Reproduce only the lines of the listing in the stretch from the line containing "The height and" through the line containing "The image size is (1751, 1313).", substituting "results dialog" for "score dialog" and leaving all other text as it stands.

- **DATA FOR PROCESSING**:
# # # # # # #
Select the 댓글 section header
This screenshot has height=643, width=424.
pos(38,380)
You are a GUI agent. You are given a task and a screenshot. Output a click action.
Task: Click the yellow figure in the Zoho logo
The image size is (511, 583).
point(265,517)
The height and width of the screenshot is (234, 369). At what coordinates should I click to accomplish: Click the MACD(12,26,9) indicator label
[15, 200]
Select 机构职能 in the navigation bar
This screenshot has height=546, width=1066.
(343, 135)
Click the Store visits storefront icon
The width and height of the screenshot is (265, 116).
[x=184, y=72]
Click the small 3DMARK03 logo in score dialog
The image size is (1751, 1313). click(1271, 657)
# # # # # # #
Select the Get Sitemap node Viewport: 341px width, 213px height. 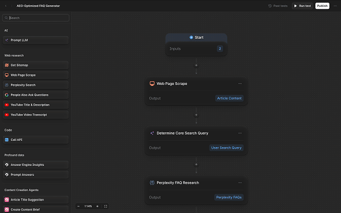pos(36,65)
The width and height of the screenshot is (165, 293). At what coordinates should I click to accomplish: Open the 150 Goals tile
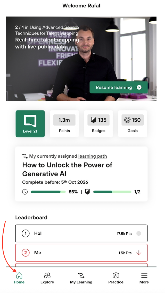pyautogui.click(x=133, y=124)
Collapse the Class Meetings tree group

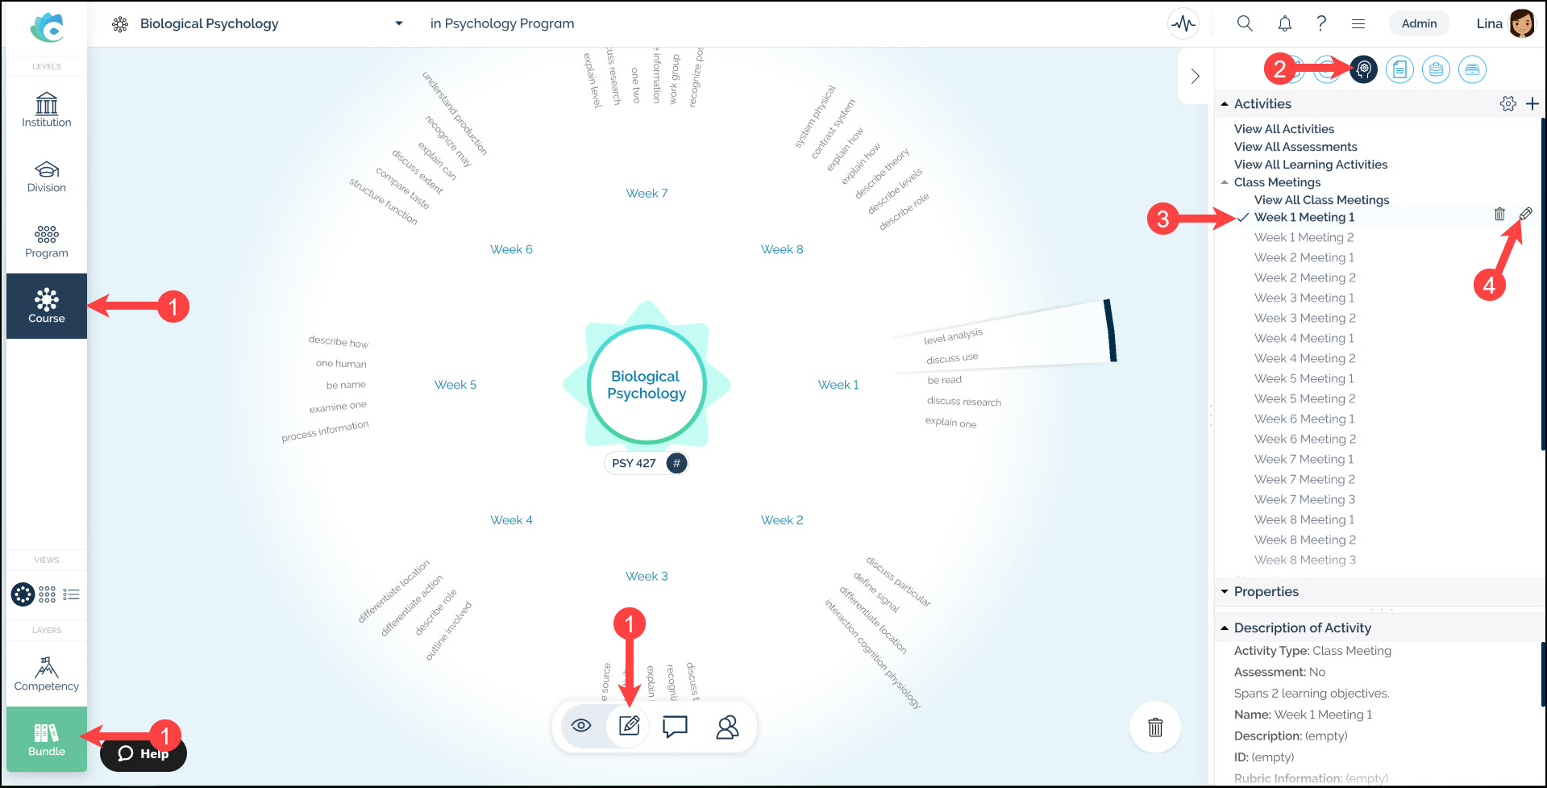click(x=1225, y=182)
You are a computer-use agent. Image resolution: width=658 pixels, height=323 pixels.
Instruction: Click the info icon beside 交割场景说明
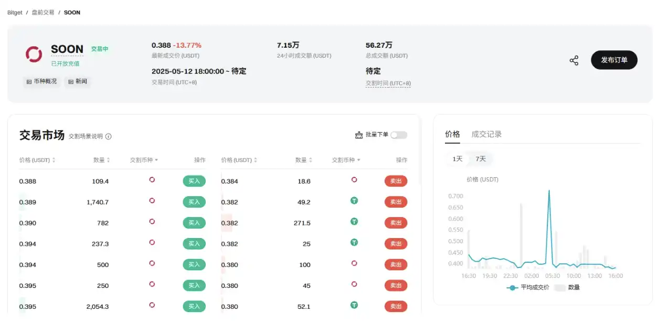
# # # # # # #
- **TASK RESULT**:
The height and width of the screenshot is (234, 369). At what coordinates should I click to accomplish: Click the MACD(12,26,9) indicator label
[15, 200]
Select 机构职能 in the navigation bar
This screenshot has height=546, width=1066.
(343, 135)
Click the Store visits storefront icon
The width and height of the screenshot is (265, 116).
[x=184, y=72]
Click the small 3DMARK03 logo in results dialog
The image size is (1751, 1313). click(1271, 657)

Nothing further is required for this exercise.